Thursday, October 12, 2006

Orhan Pamuk!

Orhan Pamuk wins the Nobel Prize for literature. Pamuk was charged with the crime of "insulting Turkishness," charges that were dropped after outcry from Westerners.
Pamuk, 54, who gained international acclaim for books including ''Snow,'' ''Istanbul,'' and ''My Name is Red,'' went on trial last year for telling a Swiss newspaper in February 2005 that Turkey was unwilling to deal with the massacre of Armenians during World War I, which Turkey insists was not a planned genocide, and recent guerrilla fighting in Turkey's overwhelmingly Kurdish southeast.

''Thirty-thousand Kurds and 1 million Armenians were killed in these lands, and nobody but me dares to talk about it,'' he said in the interview.
Hoarse Engdahl, the head of the Swedish Academy that awards the prize, said the controversy had nothing to do with the decision to award him the prize.
''It could of course lead to some political turbulence but we are not interested in that,'' Engdahl said. ''He is a controversial person in his own country, but on the other hand so are almost all of our prizewinners.''
Which is why we don't believe you when you say it has no effect on the decision... But, anyway, I like the support for Pamuk.

If you want to read something of his, read his New Yorker piece about his trial:

My detractors were not motivated just by personal animosity, nor were they expressing hostility to me alone; I already knew that my case was a matter worthy of discussion in both Turkey and the outside world.
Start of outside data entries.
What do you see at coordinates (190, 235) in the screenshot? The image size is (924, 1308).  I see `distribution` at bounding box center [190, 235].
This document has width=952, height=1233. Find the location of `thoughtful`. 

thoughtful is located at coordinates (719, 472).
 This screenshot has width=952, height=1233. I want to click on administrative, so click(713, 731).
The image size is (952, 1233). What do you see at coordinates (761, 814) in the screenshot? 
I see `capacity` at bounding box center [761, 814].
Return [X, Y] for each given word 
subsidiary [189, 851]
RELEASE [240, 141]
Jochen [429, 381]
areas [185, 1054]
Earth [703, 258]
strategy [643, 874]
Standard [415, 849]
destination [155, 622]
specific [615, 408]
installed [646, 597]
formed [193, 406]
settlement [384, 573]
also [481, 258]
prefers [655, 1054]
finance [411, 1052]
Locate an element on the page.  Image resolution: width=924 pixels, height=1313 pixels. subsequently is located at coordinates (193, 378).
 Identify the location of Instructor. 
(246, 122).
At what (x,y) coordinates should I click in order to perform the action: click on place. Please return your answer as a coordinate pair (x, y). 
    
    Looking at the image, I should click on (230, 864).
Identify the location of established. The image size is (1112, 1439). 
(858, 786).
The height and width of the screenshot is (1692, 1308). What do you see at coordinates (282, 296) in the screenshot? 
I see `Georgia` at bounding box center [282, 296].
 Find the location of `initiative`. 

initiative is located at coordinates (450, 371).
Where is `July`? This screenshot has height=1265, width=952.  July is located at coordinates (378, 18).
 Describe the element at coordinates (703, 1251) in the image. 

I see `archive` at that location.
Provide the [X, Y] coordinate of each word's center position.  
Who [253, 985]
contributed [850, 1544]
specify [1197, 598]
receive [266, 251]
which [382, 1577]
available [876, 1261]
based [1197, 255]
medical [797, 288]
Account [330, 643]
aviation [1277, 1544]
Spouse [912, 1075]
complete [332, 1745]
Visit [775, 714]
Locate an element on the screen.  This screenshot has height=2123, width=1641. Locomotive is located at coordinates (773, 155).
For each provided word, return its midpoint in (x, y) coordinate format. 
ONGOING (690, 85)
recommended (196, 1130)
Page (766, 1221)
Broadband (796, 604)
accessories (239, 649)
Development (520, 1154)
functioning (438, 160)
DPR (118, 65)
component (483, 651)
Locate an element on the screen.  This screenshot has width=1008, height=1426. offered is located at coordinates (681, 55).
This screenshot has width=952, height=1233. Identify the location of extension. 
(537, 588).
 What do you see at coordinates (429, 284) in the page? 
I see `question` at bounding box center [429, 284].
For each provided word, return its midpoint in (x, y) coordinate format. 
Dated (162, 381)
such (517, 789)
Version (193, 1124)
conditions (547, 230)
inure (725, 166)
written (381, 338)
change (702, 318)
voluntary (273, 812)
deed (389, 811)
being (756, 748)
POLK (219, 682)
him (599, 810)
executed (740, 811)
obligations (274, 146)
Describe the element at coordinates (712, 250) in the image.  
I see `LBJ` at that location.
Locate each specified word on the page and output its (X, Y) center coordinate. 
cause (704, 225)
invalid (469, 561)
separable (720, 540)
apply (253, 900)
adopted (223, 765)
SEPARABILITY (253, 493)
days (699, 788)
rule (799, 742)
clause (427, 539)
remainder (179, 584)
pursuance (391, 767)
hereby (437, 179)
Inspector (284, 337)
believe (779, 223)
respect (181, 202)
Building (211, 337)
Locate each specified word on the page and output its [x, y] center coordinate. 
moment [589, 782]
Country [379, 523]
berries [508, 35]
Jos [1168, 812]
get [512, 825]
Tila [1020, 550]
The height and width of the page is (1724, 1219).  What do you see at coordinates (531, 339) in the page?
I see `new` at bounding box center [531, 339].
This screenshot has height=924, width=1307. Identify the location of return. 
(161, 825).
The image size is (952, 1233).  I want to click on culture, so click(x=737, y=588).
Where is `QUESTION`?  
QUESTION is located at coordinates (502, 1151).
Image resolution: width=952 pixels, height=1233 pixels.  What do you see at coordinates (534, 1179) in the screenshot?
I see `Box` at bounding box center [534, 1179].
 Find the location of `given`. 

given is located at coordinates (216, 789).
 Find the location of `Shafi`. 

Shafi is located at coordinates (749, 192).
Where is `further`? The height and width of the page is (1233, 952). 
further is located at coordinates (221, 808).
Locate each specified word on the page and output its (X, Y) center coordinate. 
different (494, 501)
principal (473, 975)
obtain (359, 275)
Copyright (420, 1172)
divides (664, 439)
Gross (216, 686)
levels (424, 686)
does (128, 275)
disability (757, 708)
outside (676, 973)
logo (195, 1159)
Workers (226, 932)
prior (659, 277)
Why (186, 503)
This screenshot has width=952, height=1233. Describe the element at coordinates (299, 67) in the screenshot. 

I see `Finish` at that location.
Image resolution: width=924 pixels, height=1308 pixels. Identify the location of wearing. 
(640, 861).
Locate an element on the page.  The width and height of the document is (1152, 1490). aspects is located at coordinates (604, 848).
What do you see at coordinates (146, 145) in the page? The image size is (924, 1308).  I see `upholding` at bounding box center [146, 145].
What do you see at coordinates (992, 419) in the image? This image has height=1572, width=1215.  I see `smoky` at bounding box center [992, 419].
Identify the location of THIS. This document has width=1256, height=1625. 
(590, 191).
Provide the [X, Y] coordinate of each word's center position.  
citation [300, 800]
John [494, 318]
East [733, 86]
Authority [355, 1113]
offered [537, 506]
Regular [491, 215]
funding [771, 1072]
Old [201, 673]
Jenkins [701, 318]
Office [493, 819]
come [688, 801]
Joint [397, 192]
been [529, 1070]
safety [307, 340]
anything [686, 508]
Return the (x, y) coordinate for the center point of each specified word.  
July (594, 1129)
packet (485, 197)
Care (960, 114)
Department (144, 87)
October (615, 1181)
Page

This was partly because I believed that what stained a country’s “honor” was not the discussion of the black spots in its history but the impossibility of any discussion at all. But it was also because I believed that in today’s Turkey the prohibition against discussing the Ottoman Armenians was a prohibition against freedom of expression, and that the two matters were inextricably linked. Comforted as I was by the interest in my predicament and by the generous gestures of support, there were also times when I felt uneasy about finding myself caught between my country and the rest of the world....

As tomorrow’s novelists prepare to narrate the private lives of the new élites, they are no doubt expecting the West to criticize the limits that their states place on freedom of expression. But these days the lies about the war in Iraq and the reports of secret C.I.A. prisons have so damaged the West’s credibility in Turkey and in other nations that it is more and more difficult for people like me to make the case for true Western democracy in my part of the world.


ADDED: Jeff Weintraub observes that the prize "seems like a happy ending for [Pamuk], at least for the moment. But the larger issues remain, both for Turkey and for the rest of us."